Investments for life: The task of modern educators


Two quotes drive the academic vehicle at CSS: “An investment in knowledge pays the best interest” ~ Benjamin Franklin and “The one exclusive sign of thorough knowledge is the power of teaching.” ~ Aristotle.

It is now exactly two months since I landed in the U.S. and almost seven weeks since I took my first shower of the U.S style of teaching and learning. One of the biggest transition from high school to college is the difference in the way students are taught and knowledge is shared between teachers (known in college as professors/lectures) and students, between students and between teachers themselves. It is a learning environment.

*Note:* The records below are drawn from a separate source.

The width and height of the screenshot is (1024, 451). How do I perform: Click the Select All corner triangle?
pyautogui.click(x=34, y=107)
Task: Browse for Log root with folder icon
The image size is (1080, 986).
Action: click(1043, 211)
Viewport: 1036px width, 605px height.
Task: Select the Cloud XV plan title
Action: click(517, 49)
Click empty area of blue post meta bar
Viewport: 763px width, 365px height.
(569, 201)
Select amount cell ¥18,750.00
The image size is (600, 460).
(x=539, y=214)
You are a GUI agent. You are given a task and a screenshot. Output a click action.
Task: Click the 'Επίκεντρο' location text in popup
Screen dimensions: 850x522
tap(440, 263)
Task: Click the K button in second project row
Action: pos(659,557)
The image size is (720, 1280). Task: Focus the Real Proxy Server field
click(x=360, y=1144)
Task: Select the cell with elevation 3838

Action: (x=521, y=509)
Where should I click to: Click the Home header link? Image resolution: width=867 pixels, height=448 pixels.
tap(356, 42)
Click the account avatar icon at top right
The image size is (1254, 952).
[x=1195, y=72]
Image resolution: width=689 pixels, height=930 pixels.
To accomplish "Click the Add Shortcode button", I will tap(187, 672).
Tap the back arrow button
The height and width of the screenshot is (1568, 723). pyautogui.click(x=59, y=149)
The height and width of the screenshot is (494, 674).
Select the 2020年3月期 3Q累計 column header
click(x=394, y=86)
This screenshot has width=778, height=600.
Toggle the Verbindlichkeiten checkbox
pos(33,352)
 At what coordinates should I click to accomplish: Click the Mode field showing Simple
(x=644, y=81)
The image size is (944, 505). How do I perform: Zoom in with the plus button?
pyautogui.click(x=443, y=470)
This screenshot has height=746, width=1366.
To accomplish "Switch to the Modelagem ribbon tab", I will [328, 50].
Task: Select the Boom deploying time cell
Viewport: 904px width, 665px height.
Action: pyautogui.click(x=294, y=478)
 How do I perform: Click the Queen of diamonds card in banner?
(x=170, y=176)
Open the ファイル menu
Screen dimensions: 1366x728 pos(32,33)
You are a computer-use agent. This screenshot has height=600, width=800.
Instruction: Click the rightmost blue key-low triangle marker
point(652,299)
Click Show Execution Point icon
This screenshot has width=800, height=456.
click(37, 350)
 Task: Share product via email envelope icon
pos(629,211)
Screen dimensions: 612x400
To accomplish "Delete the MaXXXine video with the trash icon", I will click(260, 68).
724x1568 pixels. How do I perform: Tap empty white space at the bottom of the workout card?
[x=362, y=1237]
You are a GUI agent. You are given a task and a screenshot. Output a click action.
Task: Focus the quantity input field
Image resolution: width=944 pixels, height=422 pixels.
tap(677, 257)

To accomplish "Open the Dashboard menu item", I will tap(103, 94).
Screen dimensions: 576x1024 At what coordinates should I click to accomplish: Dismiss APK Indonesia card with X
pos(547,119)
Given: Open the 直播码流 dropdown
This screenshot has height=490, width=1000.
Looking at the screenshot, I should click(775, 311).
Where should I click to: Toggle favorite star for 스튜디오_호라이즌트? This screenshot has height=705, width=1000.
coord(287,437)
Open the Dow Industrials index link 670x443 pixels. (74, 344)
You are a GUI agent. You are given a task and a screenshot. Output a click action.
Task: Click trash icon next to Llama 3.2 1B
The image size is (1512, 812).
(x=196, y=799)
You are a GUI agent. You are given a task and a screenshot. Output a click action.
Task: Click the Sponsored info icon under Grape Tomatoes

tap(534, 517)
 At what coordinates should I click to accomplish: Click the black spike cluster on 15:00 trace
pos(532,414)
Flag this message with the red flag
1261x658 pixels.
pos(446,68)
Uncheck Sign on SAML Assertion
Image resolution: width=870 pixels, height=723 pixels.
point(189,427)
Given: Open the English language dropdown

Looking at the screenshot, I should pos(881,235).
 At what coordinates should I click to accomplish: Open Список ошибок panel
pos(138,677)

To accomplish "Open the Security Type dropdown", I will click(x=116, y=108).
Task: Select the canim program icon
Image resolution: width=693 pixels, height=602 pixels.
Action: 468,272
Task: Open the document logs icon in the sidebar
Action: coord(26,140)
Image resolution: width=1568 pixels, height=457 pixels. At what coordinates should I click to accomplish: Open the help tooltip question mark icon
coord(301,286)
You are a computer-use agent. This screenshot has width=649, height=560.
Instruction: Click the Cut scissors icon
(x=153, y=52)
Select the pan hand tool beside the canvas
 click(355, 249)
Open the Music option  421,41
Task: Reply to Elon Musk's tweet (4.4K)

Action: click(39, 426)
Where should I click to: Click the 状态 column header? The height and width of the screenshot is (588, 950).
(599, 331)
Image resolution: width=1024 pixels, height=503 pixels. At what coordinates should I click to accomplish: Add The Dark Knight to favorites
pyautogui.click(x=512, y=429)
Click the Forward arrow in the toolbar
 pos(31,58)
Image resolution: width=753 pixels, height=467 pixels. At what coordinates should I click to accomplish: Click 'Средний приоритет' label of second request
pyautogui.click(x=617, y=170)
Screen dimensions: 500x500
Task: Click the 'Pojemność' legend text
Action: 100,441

This semester, I have experienced new ways of teaching and learning, some that can shake your mind to the core, challenging your wits by all means, and others that can make you quake with excitement and desire to expand your knowledge base. Here are some of my observations:


  1. Learning is a two-way process. The acronym, ‘The teacher is always right’, belongs to the jurassic era not at CSS. Here you find professors who delight in teaching and learning from their students. Each person knows something that others don’t and no one will ever know what that something is until it is brought to the knowledge platform, the classroom, where wisdom is passed on from one mind to another, just as how a fire is passed from one candle to another, benefiting all and depriving none. Students teach and learn from other students. Professors teach and learn from other professors. Students teach and learn from professors, and the inverse is true.

    A scene from 3 Idiots, a personal favorite and a must-see movie for all college students. At CSS, professors are open to student opinions and ideas on ways that make the learning process enjoyable and worthwhile . While they teach us, to some extent we also teach them how to teach… Fair game, isn’t it?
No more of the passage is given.